Exercise requirements →
Reproduce word for word the line that contains "Signup [button] (620, 2479)" and every line after it to the end of the records, with nothing else added.

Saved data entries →
BEGIN
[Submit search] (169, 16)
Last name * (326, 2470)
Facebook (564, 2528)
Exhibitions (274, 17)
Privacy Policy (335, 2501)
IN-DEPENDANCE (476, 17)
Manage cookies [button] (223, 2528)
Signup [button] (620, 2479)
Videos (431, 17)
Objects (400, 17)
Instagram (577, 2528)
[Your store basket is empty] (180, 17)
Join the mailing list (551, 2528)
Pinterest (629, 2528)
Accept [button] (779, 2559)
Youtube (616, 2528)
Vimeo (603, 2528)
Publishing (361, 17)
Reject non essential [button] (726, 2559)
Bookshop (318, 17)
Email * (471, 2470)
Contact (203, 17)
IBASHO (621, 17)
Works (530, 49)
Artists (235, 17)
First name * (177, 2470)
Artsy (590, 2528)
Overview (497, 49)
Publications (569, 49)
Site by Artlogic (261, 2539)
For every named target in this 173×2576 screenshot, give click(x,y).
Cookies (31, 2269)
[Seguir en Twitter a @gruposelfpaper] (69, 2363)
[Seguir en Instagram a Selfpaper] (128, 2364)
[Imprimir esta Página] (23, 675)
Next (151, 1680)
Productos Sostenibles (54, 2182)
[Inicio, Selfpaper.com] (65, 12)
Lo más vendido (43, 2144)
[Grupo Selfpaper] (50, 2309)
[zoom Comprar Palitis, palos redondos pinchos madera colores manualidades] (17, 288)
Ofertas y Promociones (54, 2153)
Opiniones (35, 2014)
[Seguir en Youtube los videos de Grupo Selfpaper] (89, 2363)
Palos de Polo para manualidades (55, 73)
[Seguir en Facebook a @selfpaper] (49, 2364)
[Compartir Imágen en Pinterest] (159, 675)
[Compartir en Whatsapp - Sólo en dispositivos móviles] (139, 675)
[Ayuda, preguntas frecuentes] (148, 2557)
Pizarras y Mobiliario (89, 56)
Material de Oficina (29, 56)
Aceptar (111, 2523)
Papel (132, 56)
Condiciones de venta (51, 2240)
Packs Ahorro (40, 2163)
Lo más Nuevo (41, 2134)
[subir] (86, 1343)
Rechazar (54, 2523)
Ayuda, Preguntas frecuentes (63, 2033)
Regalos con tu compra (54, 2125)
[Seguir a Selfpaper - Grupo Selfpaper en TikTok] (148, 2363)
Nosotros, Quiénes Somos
END
Solution to the exercise →
Signup [button] (620, 2479)
Videos (431, 17)
Objects (400, 17)
Instagram (577, 2528)
[Your store basket is empty] (180, 17)
Join the mailing list (551, 2528)
Pinterest (629, 2528)
Accept [button] (779, 2559)
Youtube (616, 2528)
Vimeo (603, 2528)
Publishing (361, 17)
Reject non essential [button] (726, 2559)
Bookshop (318, 17)
Email * (471, 2470)
Contact (203, 17)
IBASHO (621, 17)
Works (530, 49)
Artists (235, 17)
First name * (177, 2470)
Artsy (590, 2528)
Overview (497, 49)
Publications (569, 49)
Site by Artlogic (261, 2539)
For every named target in this 173×2576 screenshot, give click(x,y).
Cookies (31, 2269)
[Seguir en Twitter a @gruposelfpaper] (69, 2363)
[Seguir en Instagram a Selfpaper] (128, 2364)
[Imprimir esta Página] (23, 675)
Next (151, 1680)
Productos Sostenibles (54, 2182)
[Inicio, Selfpaper.com] (65, 12)
Lo más vendido (43, 2144)
[Grupo Selfpaper] (50, 2309)
[zoom Comprar Palitis, palos redondos pinchos madera colores manualidades] (17, 288)
Ofertas y Promociones (54, 2153)
Opiniones (35, 2014)
[Seguir en Youtube los videos de Grupo Selfpaper] (89, 2363)
Palos de Polo para manualidades (55, 73)
[Seguir en Facebook a @selfpaper] (49, 2364)
[Compartir Imágen en Pinterest] (159, 675)
[Compartir en Whatsapp - Sólo en dispositivos móviles] (139, 675)
[Ayuda, preguntas frecuentes] (148, 2557)
Pizarras y Mobiliario (89, 56)
Material de Oficina (29, 56)
Aceptar (111, 2523)
Papel (132, 56)
Condiciones de venta (51, 2240)
Packs Ahorro (40, 2163)
Lo más Nuevo (41, 2134)
[subir] (86, 1343)
Rechazar (54, 2523)
Ayuda, Preguntas frecuentes (63, 2033)
Regalos con tu compra (54, 2125)
[Seguir a Selfpaper - Grupo Selfpaper en TikTok] (148, 2363)
Nosotros, Quiénes Somos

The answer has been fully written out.